● Activity
In your transcription, keep every record exact and leave out the pictures.

** Opening Listed records block **

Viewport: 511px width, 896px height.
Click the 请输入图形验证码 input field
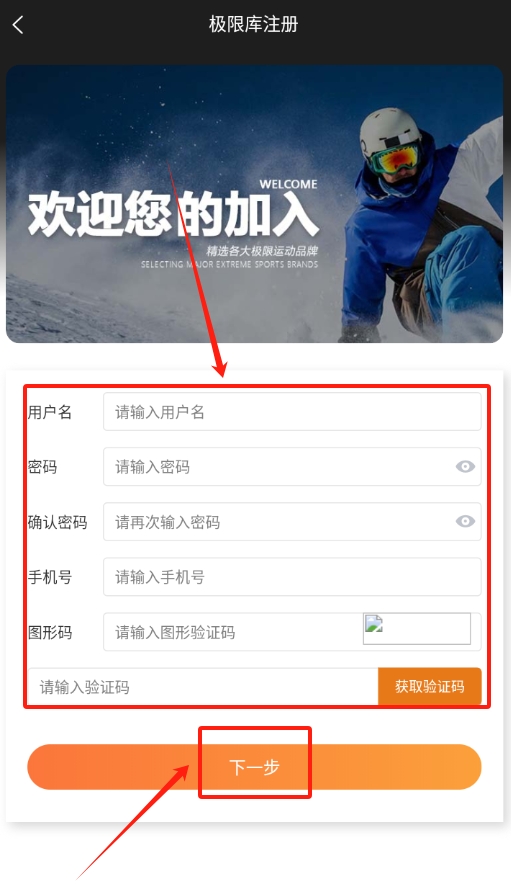233,632
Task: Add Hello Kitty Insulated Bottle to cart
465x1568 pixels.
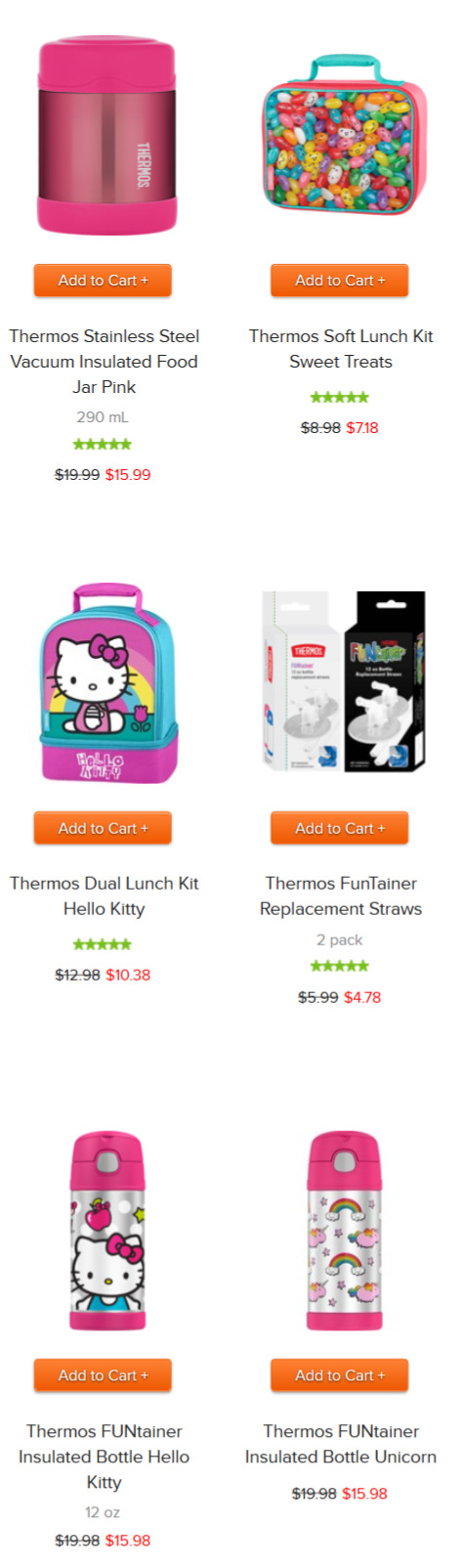Action: [103, 1375]
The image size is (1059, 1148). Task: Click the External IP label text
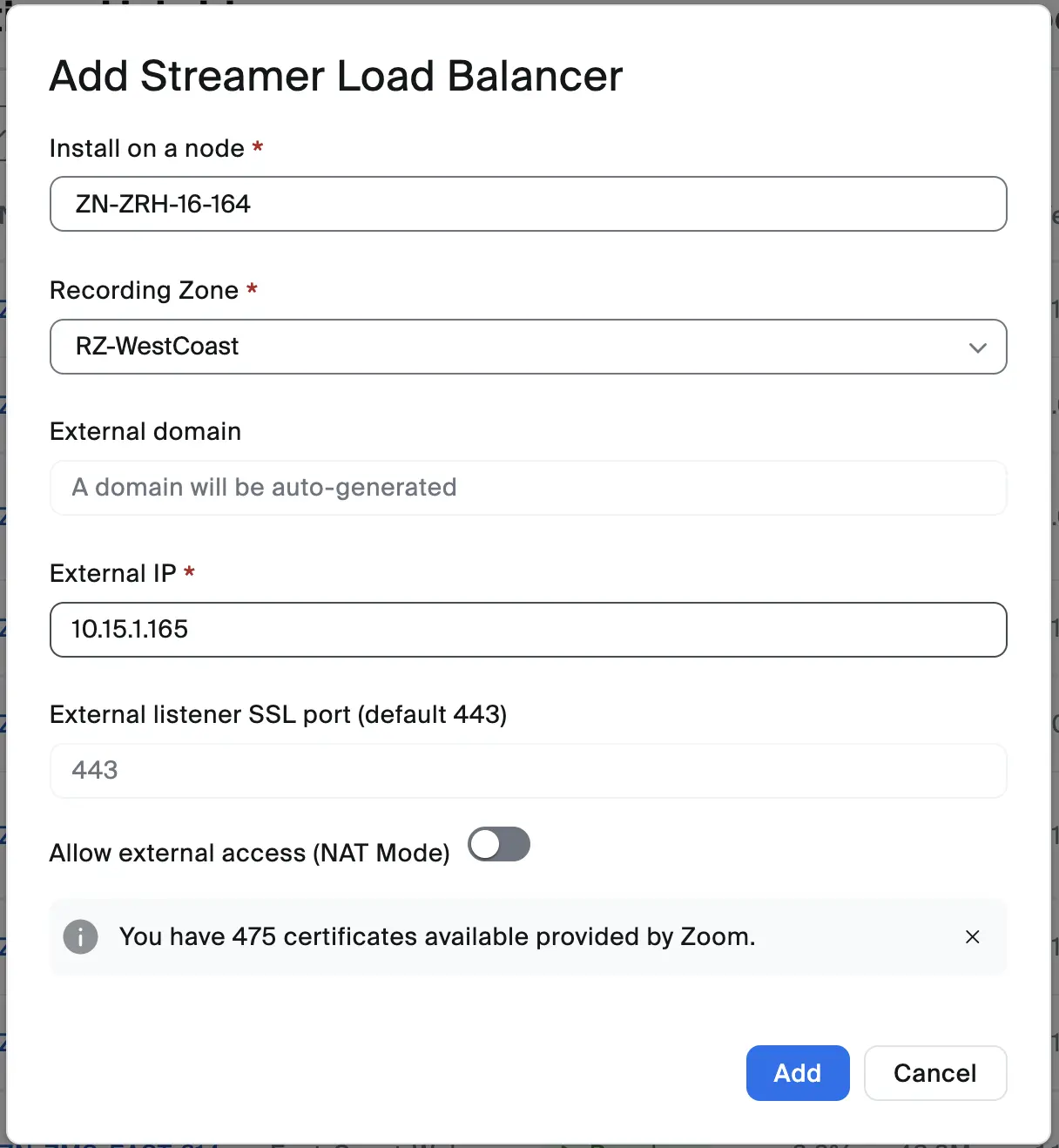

** Closing Listed records block **

● Task solution
Viewport: 511px width, 896px height.
Click the 请输入图形验证码 input field
233,632
Task: Add Hello Kitty Insulated Bottle to cart
465x1568 pixels.
Action: [103, 1375]
The image size is (1059, 1148). Task: Click the External IP label text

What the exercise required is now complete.